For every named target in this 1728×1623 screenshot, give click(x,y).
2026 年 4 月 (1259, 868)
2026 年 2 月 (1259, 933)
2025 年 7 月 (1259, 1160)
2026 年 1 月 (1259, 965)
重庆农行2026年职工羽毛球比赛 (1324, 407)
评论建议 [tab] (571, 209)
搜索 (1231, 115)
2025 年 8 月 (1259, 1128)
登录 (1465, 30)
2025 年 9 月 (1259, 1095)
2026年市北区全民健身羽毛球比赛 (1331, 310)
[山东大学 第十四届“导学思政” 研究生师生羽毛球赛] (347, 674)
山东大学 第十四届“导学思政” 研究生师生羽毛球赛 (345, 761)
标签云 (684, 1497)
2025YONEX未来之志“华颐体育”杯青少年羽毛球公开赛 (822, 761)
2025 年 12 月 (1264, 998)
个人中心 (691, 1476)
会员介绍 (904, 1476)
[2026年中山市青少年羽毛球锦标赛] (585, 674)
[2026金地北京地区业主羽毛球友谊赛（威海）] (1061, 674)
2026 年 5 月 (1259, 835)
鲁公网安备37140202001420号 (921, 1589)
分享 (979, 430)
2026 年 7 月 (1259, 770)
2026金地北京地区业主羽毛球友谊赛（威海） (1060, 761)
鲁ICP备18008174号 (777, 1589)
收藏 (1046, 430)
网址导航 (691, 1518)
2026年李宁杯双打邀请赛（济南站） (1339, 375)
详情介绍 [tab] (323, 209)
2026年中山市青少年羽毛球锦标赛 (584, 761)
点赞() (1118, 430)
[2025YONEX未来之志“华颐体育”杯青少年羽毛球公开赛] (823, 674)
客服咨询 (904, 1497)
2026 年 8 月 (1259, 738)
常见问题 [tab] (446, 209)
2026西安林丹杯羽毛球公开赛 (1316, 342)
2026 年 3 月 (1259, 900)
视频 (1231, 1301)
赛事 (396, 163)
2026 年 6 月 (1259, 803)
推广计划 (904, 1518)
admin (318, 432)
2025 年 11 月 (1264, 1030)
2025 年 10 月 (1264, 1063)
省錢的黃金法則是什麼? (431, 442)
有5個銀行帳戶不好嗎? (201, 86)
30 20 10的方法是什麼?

# # # #

Work to complete: Return the material exactly as it was provided.

Response below:
For every named target in this 1728×1623 screenshot, give click(x,y).
2026 年 4 月 (1259, 868)
2026 年 2 月 (1259, 933)
2025 年 7 月 (1259, 1160)
2026 年 1 月 (1259, 965)
重庆农行2026年职工羽毛球比赛 (1324, 407)
评论建议 [tab] (571, 209)
搜索 (1231, 115)
2025 年 8 月 (1259, 1128)
登录 (1465, 30)
2025 年 9 月 (1259, 1095)
2026年市北区全民健身羽毛球比赛 (1331, 310)
[山东大学 第十四届“导学思政” 研究生师生羽毛球赛] (347, 674)
山东大学 第十四届“导学思政” 研究生师生羽毛球赛 (345, 761)
标签云 (684, 1497)
2025YONEX未来之志“华颐体育”杯青少年羽毛球公开赛 (822, 761)
2025 年 12 月 (1264, 998)
个人中心 (691, 1476)
会员介绍 (904, 1476)
[2026年中山市青少年羽毛球锦标赛] (585, 674)
[2026金地北京地区业主羽毛球友谊赛（威海）] (1061, 674)
2026 年 5 月 (1259, 835)
鲁公网安备37140202001420号 (921, 1589)
分享 (979, 430)
2026 年 7 月 (1259, 770)
2026金地北京地区业主羽毛球友谊赛（威海） (1060, 761)
鲁ICP备18008174号 (777, 1589)
收藏 (1046, 430)
网址导航 (691, 1518)
2026年李宁杯双打邀请赛（济南站） (1339, 375)
详情介绍 [tab] (323, 209)
2026年中山市青少年羽毛球锦标赛 (584, 761)
点赞() (1118, 430)
[2025YONEX未来之志“华颐体育”杯青少年羽毛球公开赛] (823, 674)
客服咨询 (904, 1497)
2026 年 8 月 (1259, 738)
常见问题 [tab] (446, 209)
2026西安林丹杯羽毛球公开赛 (1316, 342)
2026 年 3 月 (1259, 900)
视频 (1231, 1301)
赛事 (396, 163)
2026 年 6 月 (1259, 803)
推广计划 (904, 1518)
admin (318, 432)
2025 年 11 月 (1264, 1030)
2025 年 10 月 (1264, 1063)
省錢的黃金法則是什麼? (431, 442)
有5個銀行帳戶不好嗎? (201, 86)
30 20 10的方法是什麼?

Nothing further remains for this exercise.